Les acteurs cotés : moteurs d’innovation sous contrainte de rentabilité
Les acteurs cotés du secteur électrique européen jouent un rôle central dans la transformation du mix énergétique. Leur présence sur les marchés financiers leur confère une capacité unique à lever des capitaux pour financer des projets d’envergure dans les domaines suivants :
- Énergies renouvelables : des larges caps comme Iberdrola et Enel Green Power figurent parmi les plus grands développeurs mondiaux d’éolien et de solaire.
- Stockage et flexibilité : des microcaps telles que R&S Group Holding proposent des solutions qui facilitent l’intégration du stockage d’énergie, permettant d’absorber les pics de production ou de consommation, un levier clé pour la stabilité du réseau.
- Réseaux intelligents : National Grid et Enel déploient des technologies de smart grid pour améliorer la résilience et l’efficacité du réseau.
Ces entreprises sont soumises à une pression croissante des investisseurs pour intégrer des critères ESG dans leur stratégie, ce qui les pousse à innover et à améliorer leur transparence. Toutefois, leur logique de rentabilité peut parfois entrer en tension avec les impératifs de stabilité du réseau. Lors du blackout, certaines centrales privées ont été déconnectées de manière préventive, aggravant la crise – un comportement révélateur d’une gouvernance orientée vers la protection des actifs plutôt que vers la solidarité systémique.
Les opérateurs publics : garants de la cohérence à long terme
Face à ces acteurs cotés, les opérateurs publics, comme REE (Espagne) ou RTE (France) incarnent une autre logique : celle du service public. Elles assurent l’équilibre du réseau, la sécurité d’approvisionnement et la coordination entre les différents producteurs. Leur gouvernance est souvent plus stable, mais parfois moins agile face aux évolutions technologiques. Elles sont garantes de la cohérence à long terme des politiques énergétiques, mais leur dépendance aux décisions politiques et aux budgets publics peut limiter leur capacité d’adaptation rapide.
La stabilité du grid : un indicateur ESG sous-estimé
La stabilité du réseau électrique est un indicateur transversal des performances ESG :
- Sur le plan environnemental, elle conditionne la réussite de la transition vers un mix décarboné. Sans réseau stable, la promesse d’un mix décarboné s’effondre.
- Socialement, elle garantit l’accès équitable à l’énergie, un droit fondamental dans nos sociétés modernes.
- En matière de gouvernance, elle révèle la qualité de la coordination entre acteurs, la transparence des décisions et la capacité à anticiper les crises.

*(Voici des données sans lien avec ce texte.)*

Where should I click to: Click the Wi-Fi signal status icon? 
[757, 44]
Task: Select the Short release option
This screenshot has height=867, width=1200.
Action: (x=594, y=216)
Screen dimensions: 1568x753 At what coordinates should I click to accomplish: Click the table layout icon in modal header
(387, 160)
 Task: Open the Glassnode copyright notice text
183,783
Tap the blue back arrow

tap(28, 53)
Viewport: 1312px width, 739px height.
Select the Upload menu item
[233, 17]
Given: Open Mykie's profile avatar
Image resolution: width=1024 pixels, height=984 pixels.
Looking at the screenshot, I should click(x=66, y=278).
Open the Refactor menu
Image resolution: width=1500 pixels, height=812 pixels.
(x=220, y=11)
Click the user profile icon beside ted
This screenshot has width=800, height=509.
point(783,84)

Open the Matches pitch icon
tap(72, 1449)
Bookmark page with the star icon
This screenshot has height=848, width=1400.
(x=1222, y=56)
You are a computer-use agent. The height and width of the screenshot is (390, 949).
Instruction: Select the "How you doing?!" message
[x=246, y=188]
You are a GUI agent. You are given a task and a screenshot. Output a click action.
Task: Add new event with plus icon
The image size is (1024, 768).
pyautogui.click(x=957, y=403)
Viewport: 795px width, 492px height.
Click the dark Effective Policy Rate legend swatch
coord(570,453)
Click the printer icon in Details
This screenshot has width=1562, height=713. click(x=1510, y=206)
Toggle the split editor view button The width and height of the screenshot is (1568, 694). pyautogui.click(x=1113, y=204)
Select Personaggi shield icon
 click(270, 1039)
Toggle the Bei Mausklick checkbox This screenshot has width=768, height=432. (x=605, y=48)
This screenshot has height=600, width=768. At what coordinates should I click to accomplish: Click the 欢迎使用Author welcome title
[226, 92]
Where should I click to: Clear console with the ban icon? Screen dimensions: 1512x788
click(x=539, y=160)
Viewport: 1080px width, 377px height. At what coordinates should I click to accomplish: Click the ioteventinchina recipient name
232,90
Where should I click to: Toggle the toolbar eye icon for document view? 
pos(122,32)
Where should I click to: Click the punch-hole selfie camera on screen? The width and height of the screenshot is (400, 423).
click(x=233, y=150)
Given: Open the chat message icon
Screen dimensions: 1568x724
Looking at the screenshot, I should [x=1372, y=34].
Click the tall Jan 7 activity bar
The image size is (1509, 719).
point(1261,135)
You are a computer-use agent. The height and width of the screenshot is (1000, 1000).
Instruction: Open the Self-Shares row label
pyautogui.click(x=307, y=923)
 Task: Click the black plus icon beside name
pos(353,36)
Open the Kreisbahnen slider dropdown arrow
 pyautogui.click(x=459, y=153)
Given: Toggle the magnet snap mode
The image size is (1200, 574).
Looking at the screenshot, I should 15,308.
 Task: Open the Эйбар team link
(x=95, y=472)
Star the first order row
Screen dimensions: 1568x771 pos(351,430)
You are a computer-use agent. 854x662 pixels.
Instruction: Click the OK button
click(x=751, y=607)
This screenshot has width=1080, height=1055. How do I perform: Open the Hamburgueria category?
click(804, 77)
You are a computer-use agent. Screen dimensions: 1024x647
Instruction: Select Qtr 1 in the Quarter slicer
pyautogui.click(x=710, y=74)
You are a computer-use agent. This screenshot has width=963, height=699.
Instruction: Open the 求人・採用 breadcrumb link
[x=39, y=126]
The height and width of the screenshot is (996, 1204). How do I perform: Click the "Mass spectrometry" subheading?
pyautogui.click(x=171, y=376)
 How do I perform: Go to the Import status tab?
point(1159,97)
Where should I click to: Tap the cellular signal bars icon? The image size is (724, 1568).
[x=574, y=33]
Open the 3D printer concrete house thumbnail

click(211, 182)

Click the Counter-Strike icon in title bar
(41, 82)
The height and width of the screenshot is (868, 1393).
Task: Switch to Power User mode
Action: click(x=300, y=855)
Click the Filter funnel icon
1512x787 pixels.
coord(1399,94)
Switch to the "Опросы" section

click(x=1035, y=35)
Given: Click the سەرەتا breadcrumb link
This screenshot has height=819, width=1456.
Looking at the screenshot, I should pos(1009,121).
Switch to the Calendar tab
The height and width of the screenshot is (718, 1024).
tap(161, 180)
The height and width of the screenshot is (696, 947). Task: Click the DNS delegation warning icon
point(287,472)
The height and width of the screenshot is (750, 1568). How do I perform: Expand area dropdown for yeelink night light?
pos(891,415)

Vers une gouvernance énergétique plus intégrée
Le blackout d’avril 2025 n’est pas un simple incident technique : c’est un révélateur des tensions structurelles qui traversent la transition énergétique européenne. Il met en lumière les limites d’un modèle où innovation privée et régulation publique avancent parfois en parallèle, mais rarement de concert. Assurer cette stabilité exige une approche plus intégrée, fondée sur une coopération renforcée entre acteurs cotés et opérateurs publics, entre logique de marché et intérêt général. Cela suppose aussi de repenser les indicateurs ESG pour y intégrer pleinement la résilience systémique, la capacité d’anticipation et la solidarité énergétique.